Israeli spokesman Mark Regev responded Thursday by saying some construction would go on.

"Normal life in those communities must be allowed to continue," he said, noting Israel has already agreed not to build new settlements and to remove some tiny, unauthorized settler outposts. Regev said the fate of the settlements would be determined in peace negotiations with the Palestinians.

With that as a backdrop, Obama said part of Israel's obligations include "stopping settlements." But he also struck a hopeful tone.

He said he had pressed Israeli Prime Minister Benjamin Netanyahu on the settlement matter just last week at the White House, and that the Israeli leader needs to work through the issue with his own government.

"I think it's important not to assume the worst, but to assume the best," Obama said.

The president also pushed Palestinians to hold up their end, including increased security in the West Bank to give Israelis confidence in their safety.

Obama said he told Abbas the Palestinians must find a way to halt the incitement of anti-Israeli sentiments that are sometimes expressed in schools, mosques and public arenas. "All those things are impediments to peace," Obama said.

The Palestinian leader said "we are fully committed to all of our obligations" under the peace framework known as the road map. Doing so, Abbas said, is "the only way to achieve the durable, comprehensive and just peace that we need and desire in the Middle East."

Obama, like predecessor George W. Bush, embraces a multifaceted Mideast peace plan that calls for a Palestinian state alongside Israel.

The president refused to set a timetable for such a nation but also noted he has not been slow to get involved in meeting with both sides and pushing the international community for help.
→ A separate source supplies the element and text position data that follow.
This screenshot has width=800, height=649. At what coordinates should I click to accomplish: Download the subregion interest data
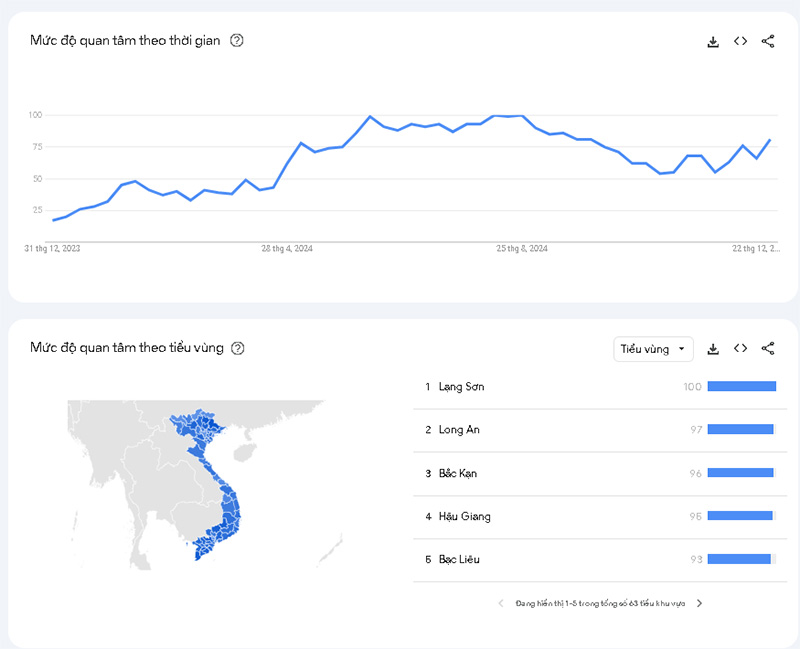pos(713,349)
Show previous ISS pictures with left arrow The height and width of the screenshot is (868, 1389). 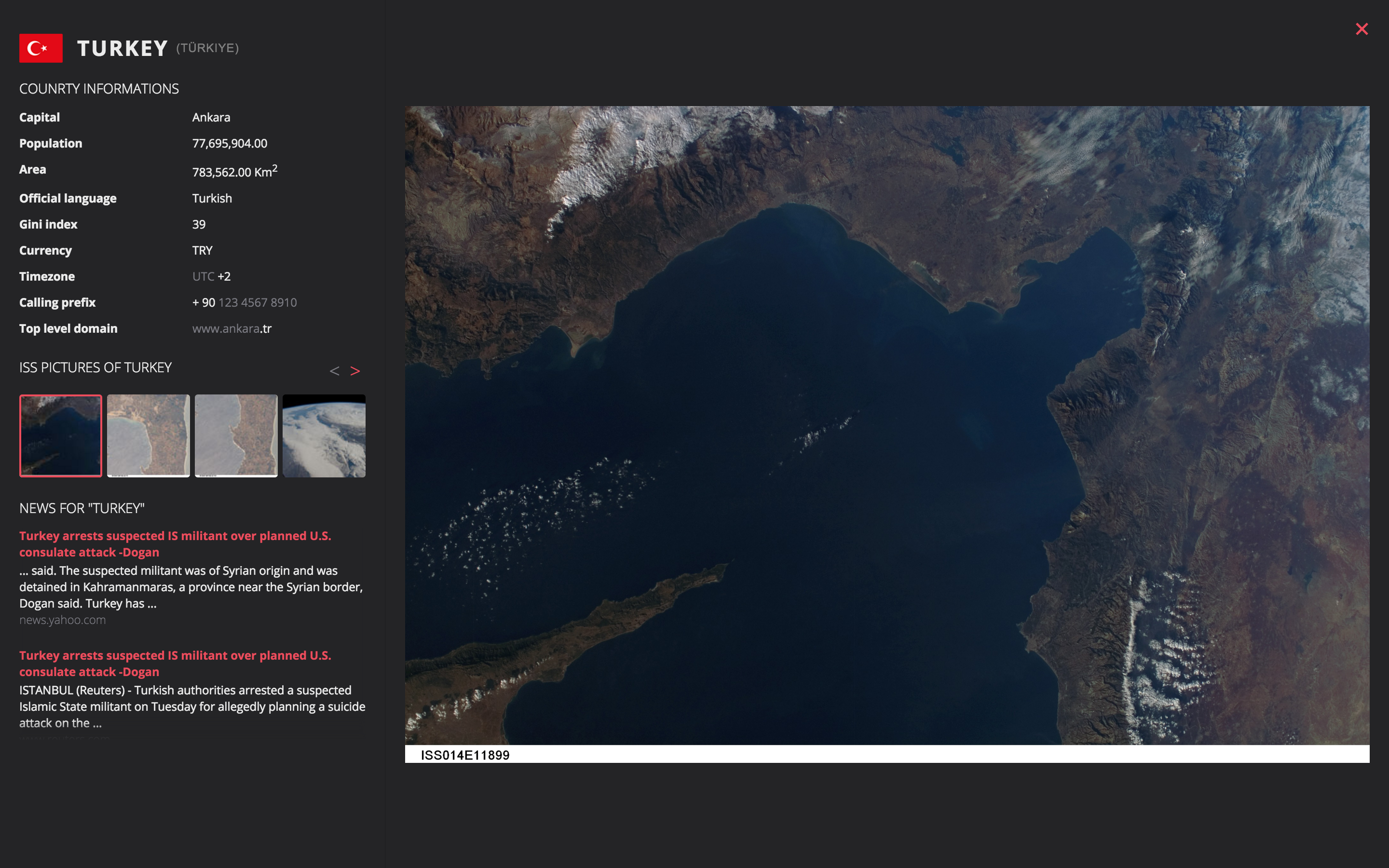coord(334,371)
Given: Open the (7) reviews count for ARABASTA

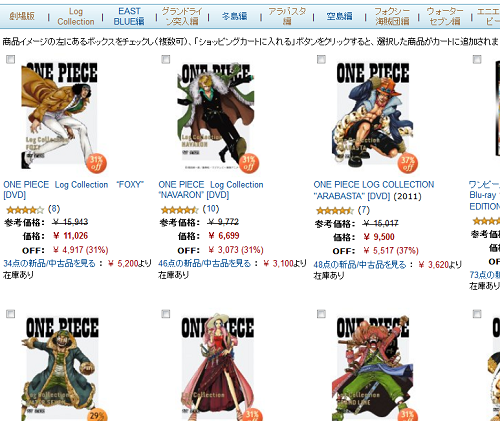Looking at the screenshot, I should pos(364,210).
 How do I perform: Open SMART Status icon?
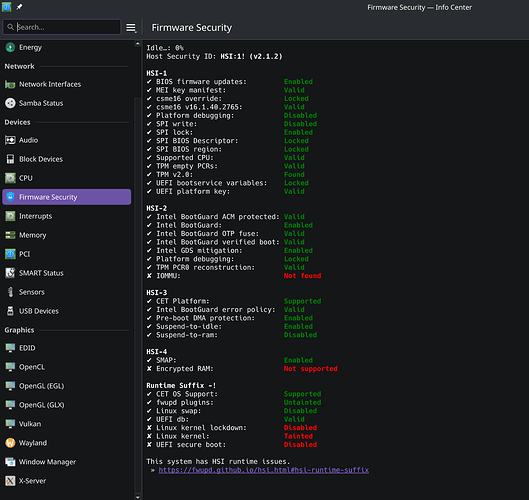(x=10, y=273)
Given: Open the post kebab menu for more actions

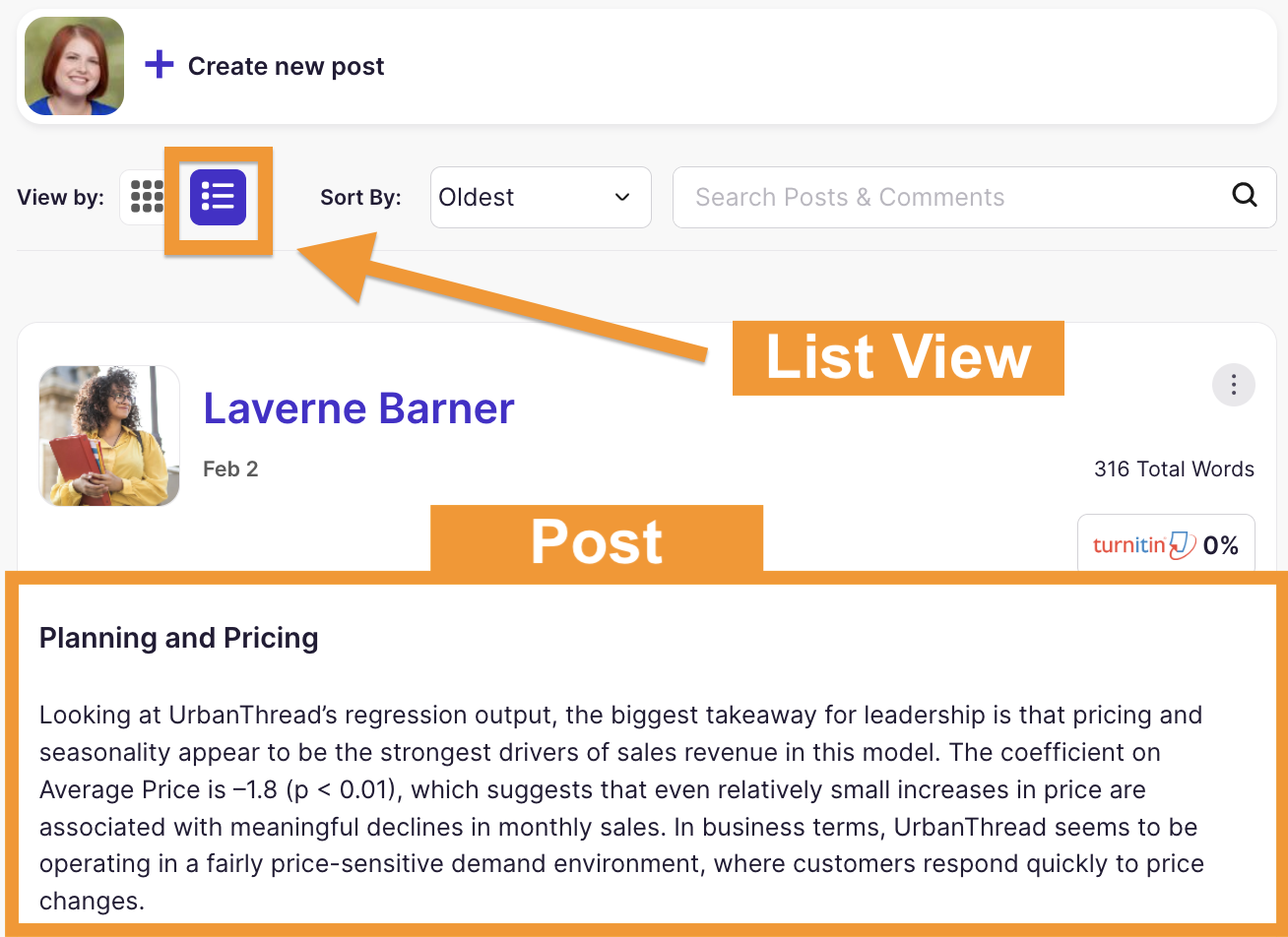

"We can't continue with the drift, with the increased fear and resentment on both sides, the sense of hopelessness around the situation that we've seen for many years now," Obama said. "We need to get this thing back on track."

Abbas is working to repackage a 2002 Saudi Arabian plan that called for Israel to give up land it has occupied since the 1967 war in exchange for normalized relations with Arab countries. Abbas gave Obama a document that would keep intact that requirement and also offer a way to monitor a required Israeli freeze on all settlement activity, a timetable for Israeli withdrawal and a realization of a two-state solution.

Palestinian negotiator Saeb Erekat said Obama affirmed to Abbas that Israel has an obligation to freeze settlement expansions, including natural growth.

The U.S. and much of the world consider the settlements an obstacle to peace because they are built on captured land the Palestinians claim for a future state. But successive U.S. administrations have done little to halt settlement activity.

Now more than 120 settlements dot the West Bank, and Palestinian officials say their growth makes it increasingly impossible to realize their dream of independence. More than 280,000 Israelis live in the settlements, in addition to more than 2 million Palestinians in the West Bank. An additional 180,000 Israelis live in east Jerusalem, where the Palestinians hope to establish their capital.

Israelis will be anxiously watching Obama's June 4 speech in Cairo, where he will deliver a message to the Muslim world to try to repair relations that frayed badly under the Bush administration. Obama will also visit Saudi Arabia before he goes to Egypt.

"I want to use the occasion to deliver a broader message about how the United States can change for the better its relationship with the Muslim world," Obama said of his Egypt speech. "That will require, I think, a recognition on both the part of the United States as well as many majority Muslim countries about each other, a better sense of understanding, and I think possibilities to achieve common ground."